NEW YORK CITY: Syria’s envoy to the UN said on Thursday that secrecy surrounding the nation’s former chemical weapons program, security risks from land mines and other unexploded ordnance, and Israel’s targeting of suspected weapons sites continue to complicate his government’s efforts to eliminate Assad-era chemical weapons.
Speaking at a UN Security Council meeting about Syria’s chemical weapons, Ambassador Ibrahim Olabi said the nation’s new authorities had nevertheless made significant progress over the past year in their work with the Organization for the Prohibition of Chemical Weapons.
Despite what he described as “major challenges,” Syria had moved the issue “from a stage of suspicion and manipulation to one of partnership with the OPCW,” he said, adding: “Syria has achieved a qualitative leap in its cooperation with the OPCW.”
This shift is reflected in recent decisions by the watchdog’s executive council and changing positions among its member states, Olabi noted.
Syria’s chemical weapons program has been under international scrutiny since the early years of the country’s civil war, when repeated chemical attacks killed or injured large numbers of civilians. The deadliest incident occurred in 2013 in the Damascus suburb of Eastern Ghouta, when a sarin attack killed hundreds and triggered international efforts to dismantle the country’s chemical arsenal.
Olabi said the authorities that took over after President Bashar Assad and his regime were toppled in December 2024 were confronting what he called the “heavy legacy of the Assad era,” during which chemical weapons were widely used against civilians. He described the program as an inherited burden rather than a policy of the new government.
“The chemical file is a prime example of these inherited issues, issues of which we were victims,” he added.
Syrian authorities have granted OPCW experts unrestricted access during eight deployments that included visits to 23 sites, he said, and since October have been hosting what he described as the organization’s longest continuous presence in the country.
“This marks the beginning of a sustained presence of the OPCW in Syria,” Olabi added.
Adedeji Ebo, the UN’s deputy high representative for disarmament affairs, said OPCW teams visited 19 locations in Syria last year, four of them previously declared chemical weapons sites and 15 suspected locations, where they conducted interviews and collected samples in their attempts to determine the full scope of undeclared chemical weapons activity.

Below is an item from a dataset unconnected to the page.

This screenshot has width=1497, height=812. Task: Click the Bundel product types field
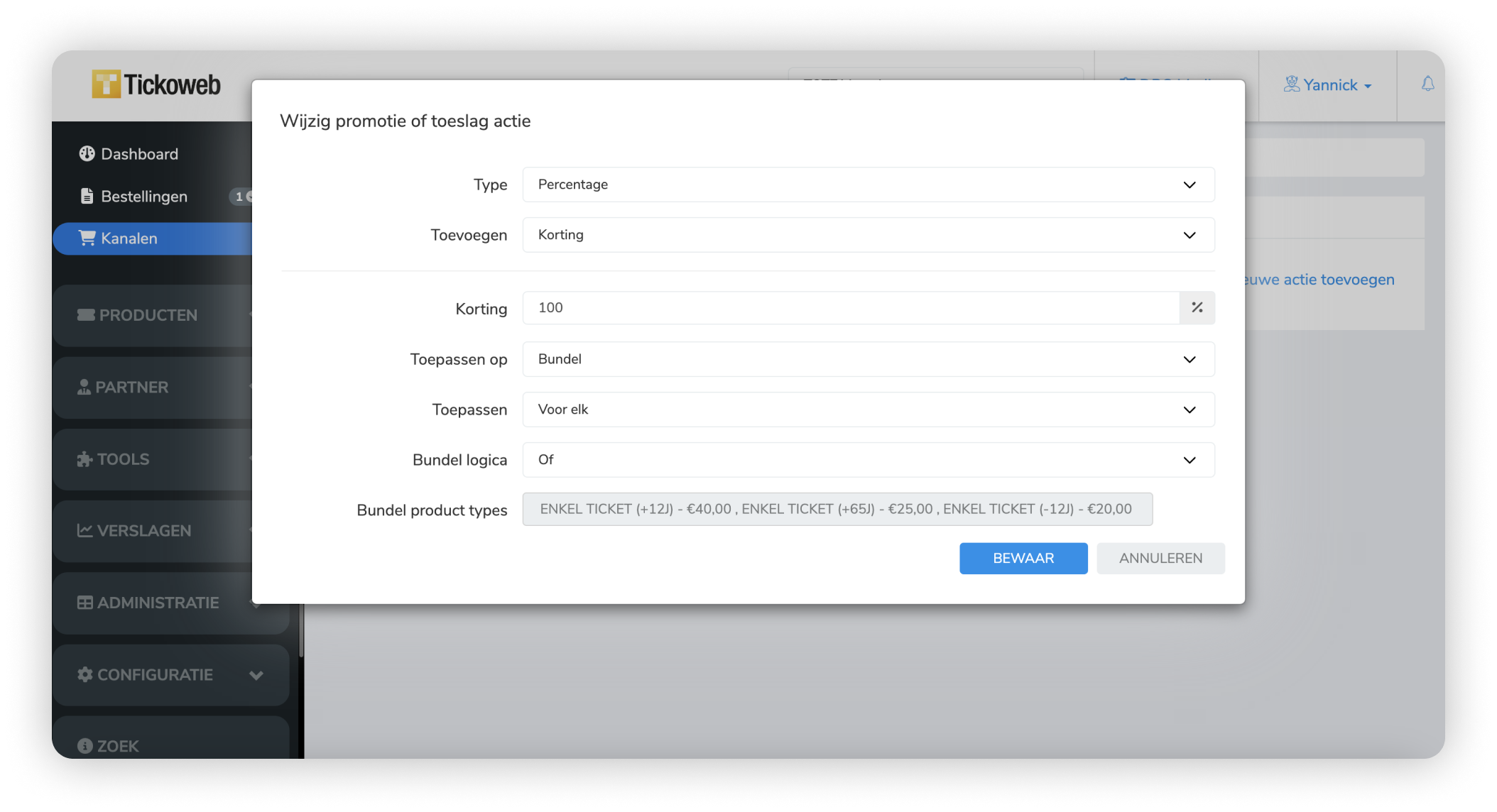tap(837, 510)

Some other sites are in dangerous areas, he added, which poses significant risks to both Syrian and international personnel.
“On-site destruction may be required where conditions prevent safe removal,” Ebo said, noting that a recent OPCW decision authorizing expedited on-site destruction of weapons marked a positive step forward.
He also highlighted the reestablishment of Syria’s National Authority for the OPCW and the watchdog’s current, continuous presence in Damascus.
Olabi said Syrian national teams had identified two sites containing empty cylinders previously used to store toxic chemicals and had immediately reported them to the OPCW. Syrian authorities also handed over about 6,000 documents relating to the former regime’s chemical weapons program, he added, and helped arrange interviews with 14 witnesses, including individuals who were involved with the program.
Syrian authorities were also cooperating with international investigators examining chemical attacks by Assad’s government, he said, and accountability and justice for the victims are priorities for the new authorities.
“Syria reiterates its determination to continue the efforts to close this chapter,” Olabi said, adding that there was “no place for chemical weapons in today’s world.”